追放者への給付
出典: フリー百科事典『ウィキペディア(Wikipedia)』 (2022/08/06 15:41 UTC 版)
財産を失って追放された多数のドイツ人の生活を再建し、新しい国に統合していくことは、戦後ドイツに課せられた大きな課題であった。このために1949年に緊急援助法(Soforthilfegesetz)を制定し、社会的な観点から給付を与え、そのための課税を行った。それと同時に、最終的な負担の平衡を目ざす制度の検討が進められた。 こうして1952年に登場したのが、負担平衡法(Lastenausgleichsgesetz)である。この法律は、戦時中と戦後の追放と破壊、および通貨の新秩序によって生じた損害や困窮をバランスさせるために、課税と資金拠出で財源を確保し、それを連邦の特別会計(平衡化ファンド)に入れ、ここから援助を必要とする被害者に損害の重大さに応じて給付を与えることを目ざした。その後、この法律は何回も改正され、補助的な法律も制定されているが、戦争被害に関する給付と財源確保の基本を定めているのがこの負担平衡法である。その後の東西対立により、この方式による給付は、東ドイツを逃亡して来た者にも適用されるようになった。 給付については、失った財産額を確定し、その大きさに比例する形で行われている。財源として、最も重要であったのが、戦時中と戦後にわたって財産を維持できた者への課税である。爆撃によって多数の建築物が破壊されたが、破壊を免れた不動産もかなりあり、追放されて来た者と非常に対照的であった。そこで、不動産を中心とする財産を維持している者に対し、その財産の半額を徴収することが定められた。半額を30年と長期に分割すると、年納税額は財産額の1.67%となるので、財産を売却せず、財産所有者の収入から納付することができると考えられた。その後の物価と不動産価格の上昇により、負担は次第に軽くなっていき、1970年代に入ると、財源は一般財政からの拠出が中心となっていった。 1990年の東西ドイツ統一により、東ドイツからの逃亡者が失った財産を回復できるケースが生じ、与えた給付の扱いが問題となった。そこで法律が改正され、財産を回復できた者は当該財産に関して、受け取った給付を返還すべきことが定められた。
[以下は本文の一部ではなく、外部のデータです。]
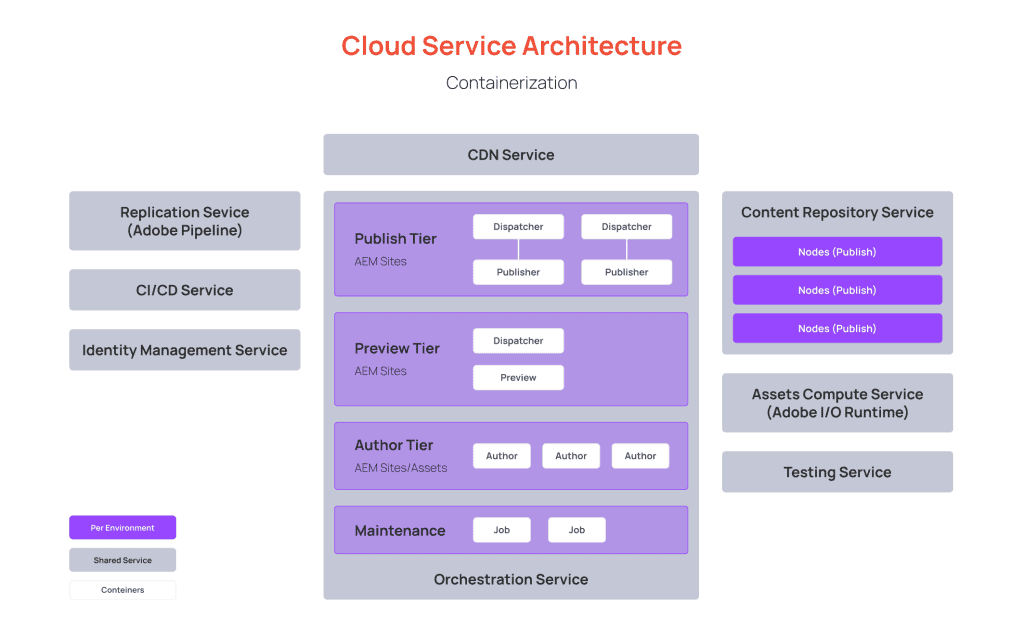Select the second Publisher container
This screenshot has width=1024, height=644.
pos(626,271)
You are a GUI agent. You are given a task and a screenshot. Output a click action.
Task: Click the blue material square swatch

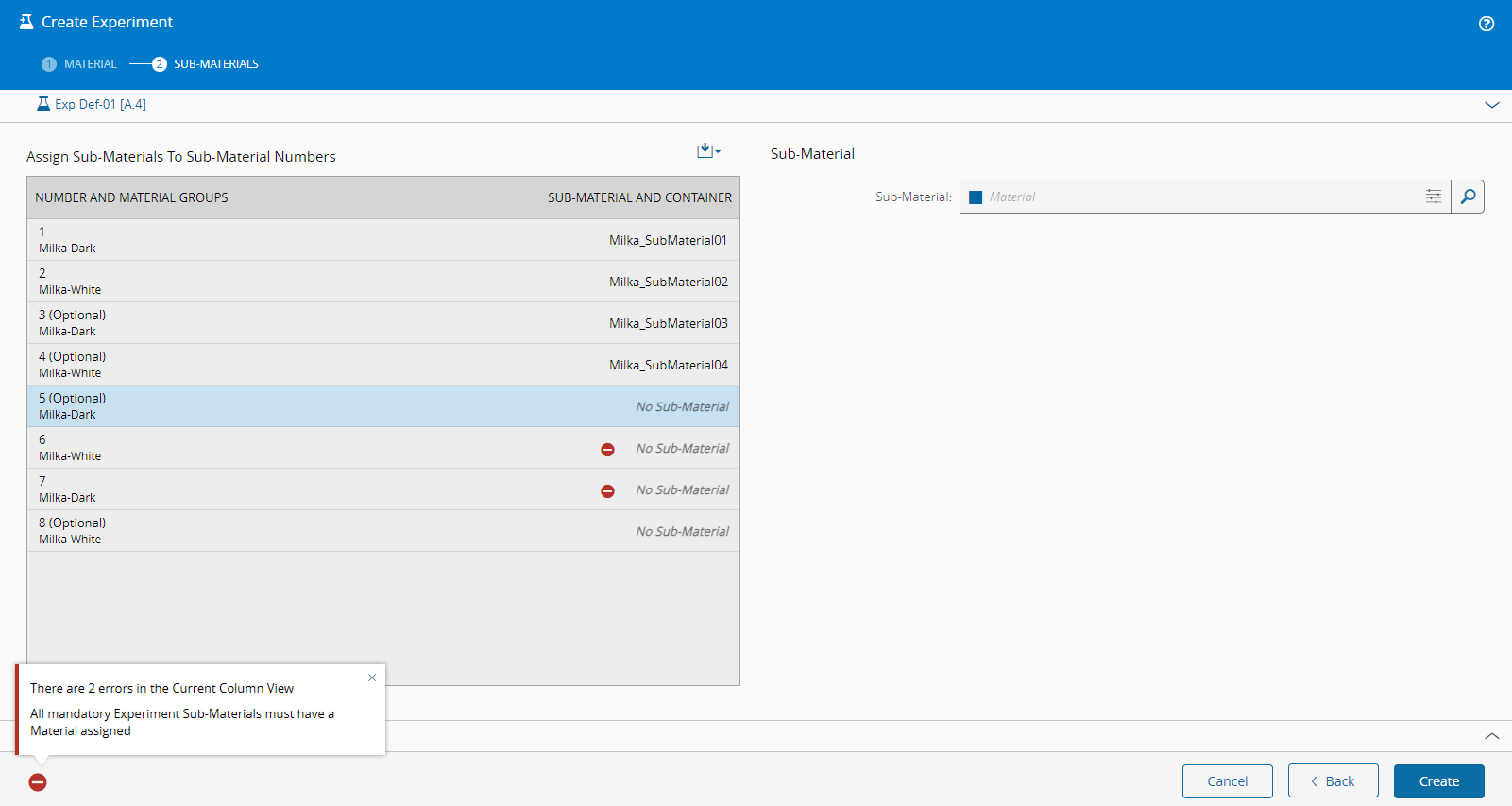[x=976, y=197]
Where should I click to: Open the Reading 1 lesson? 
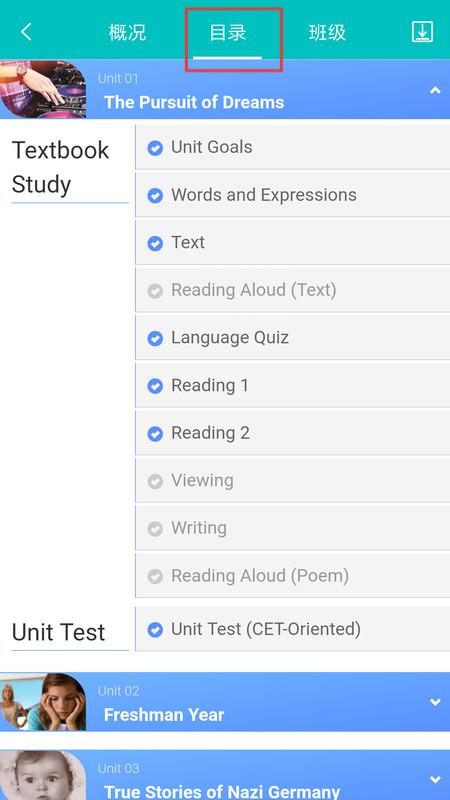292,385
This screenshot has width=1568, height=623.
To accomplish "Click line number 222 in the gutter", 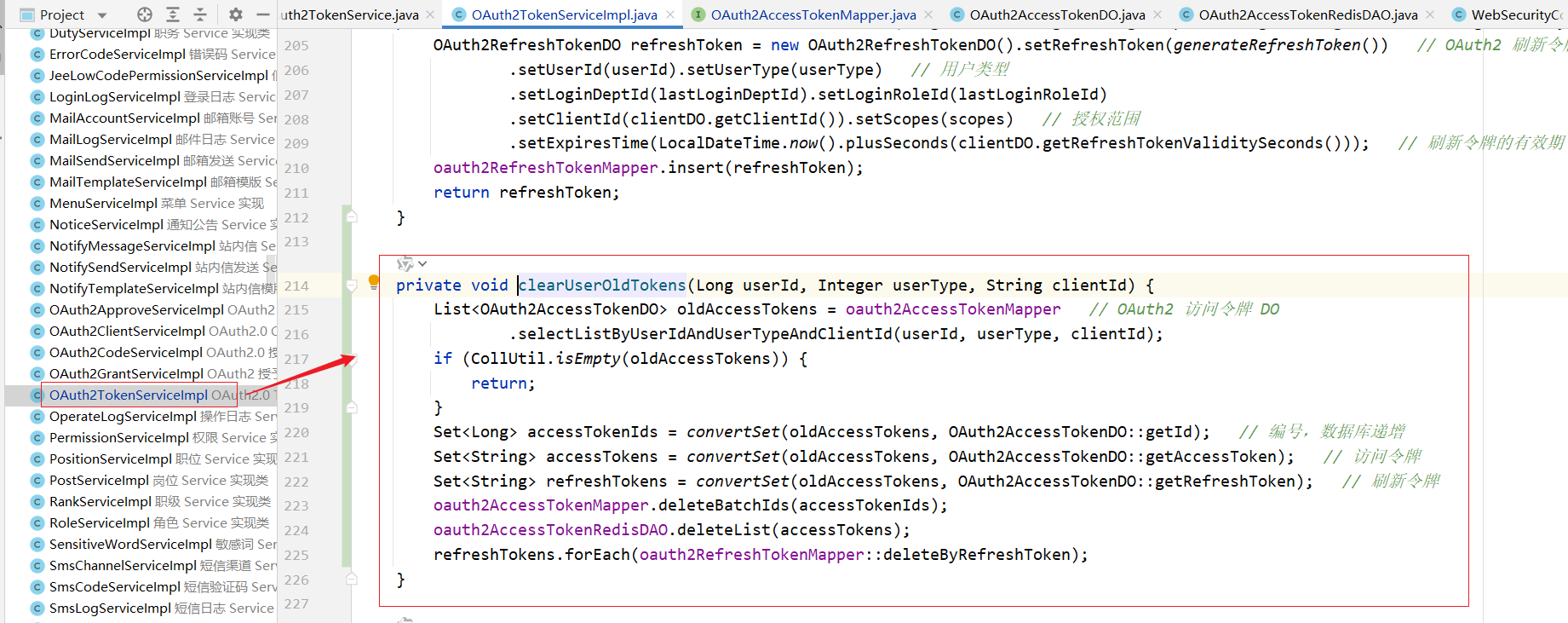I will (296, 482).
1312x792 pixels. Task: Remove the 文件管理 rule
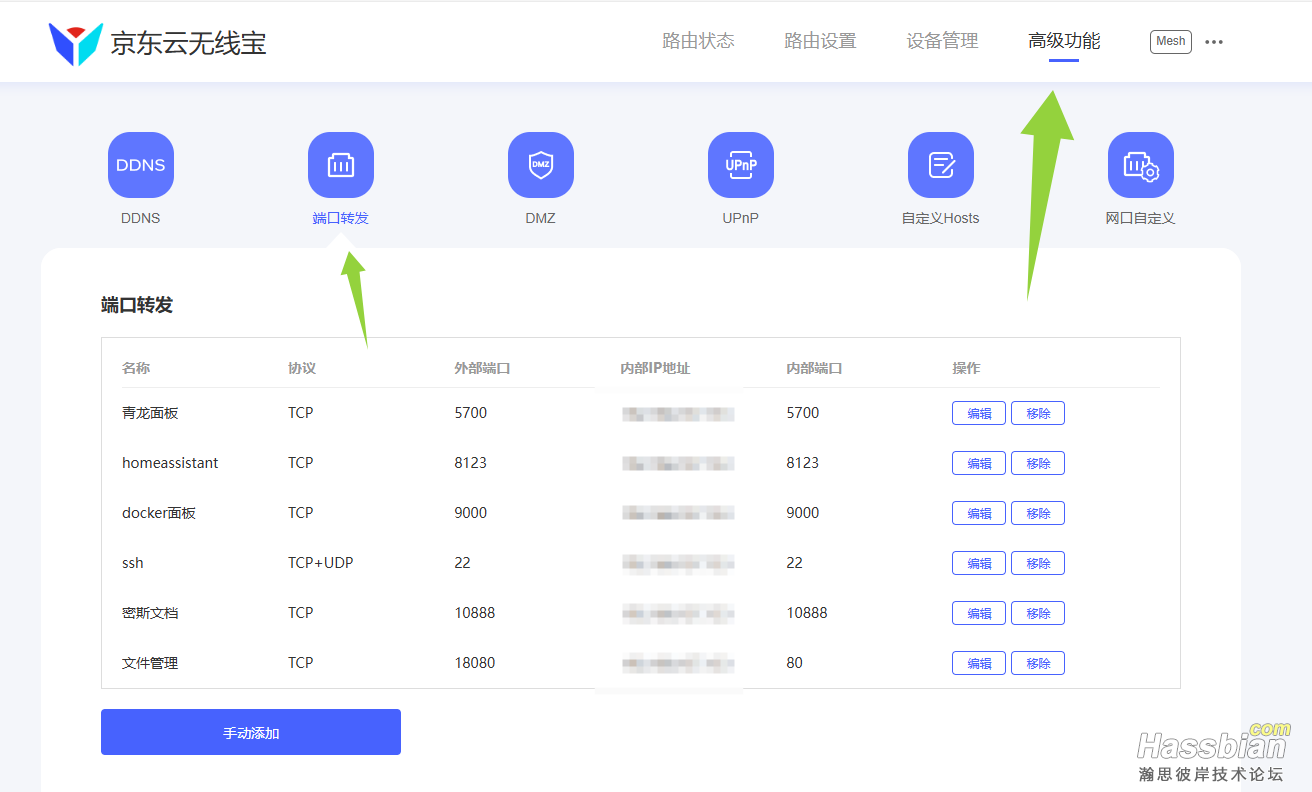click(x=1038, y=663)
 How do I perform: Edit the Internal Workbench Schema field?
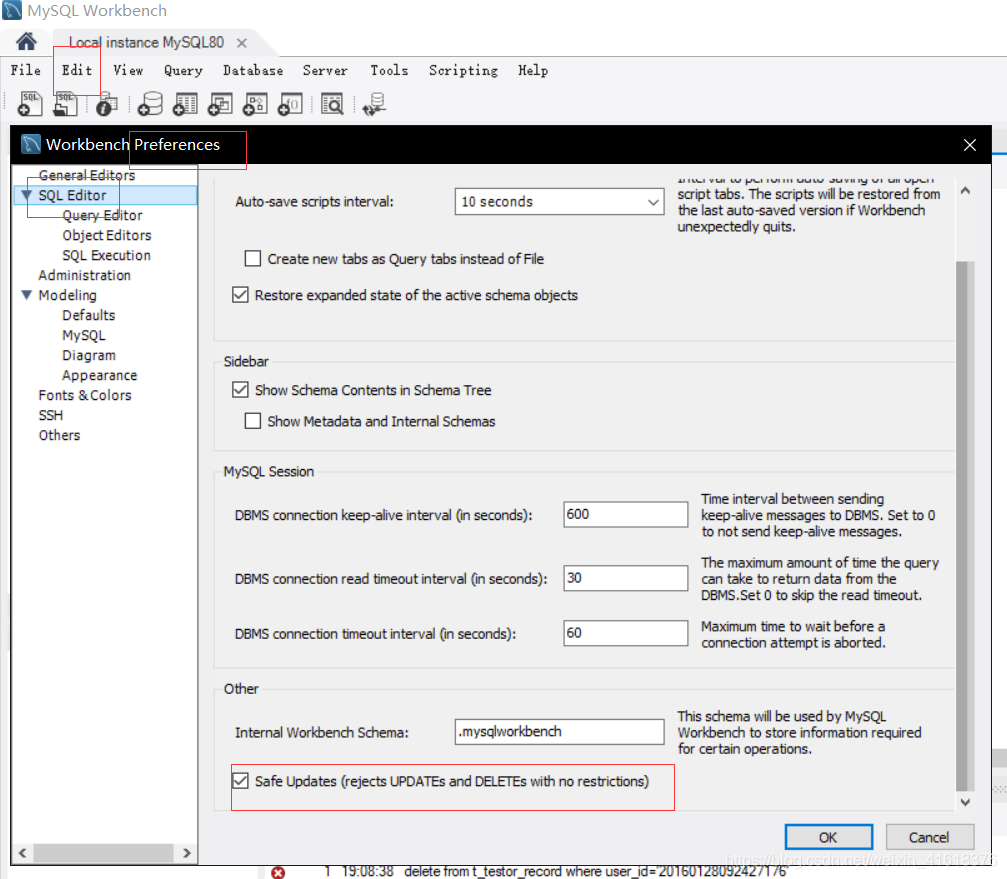[x=558, y=731]
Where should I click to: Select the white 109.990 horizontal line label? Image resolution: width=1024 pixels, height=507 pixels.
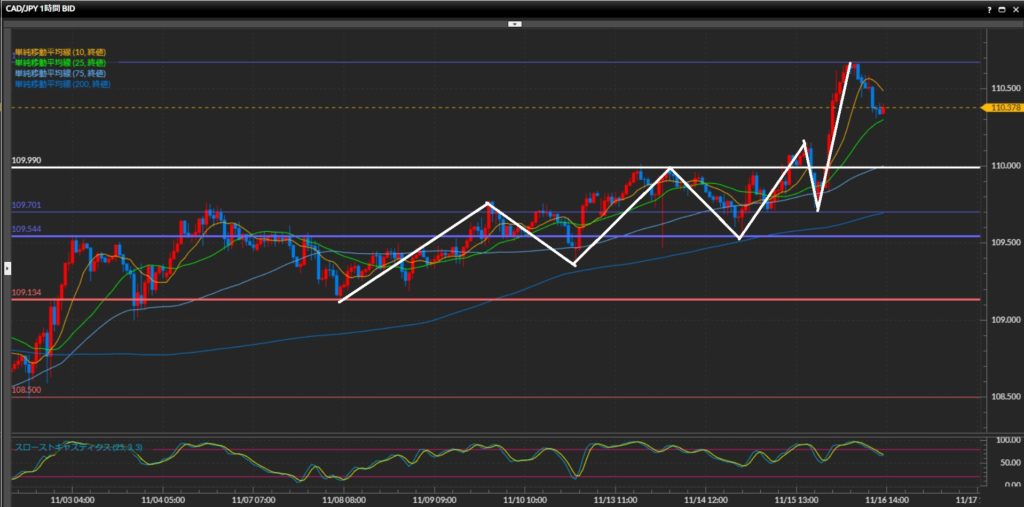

返還された金額は特別会計に入れられ、追放後に旧東ドイツに滞在することとなったため給付を受け取ることができなかった追放者のために利用される。 負担平衡を扱っている連邦機関は、戦後の負担平衡制度について、「当初の悲惨な状況から判断すると、巨大な挑戦」であったが、結果的に「ドイツ連邦の民主主義を実証」することとなり、「この負担平衡に関する連帯の考えは、ドイツ連邦共和国で平和で経済的、そして社会的に成功した発展が行われる真の基礎となった」と振り返っている。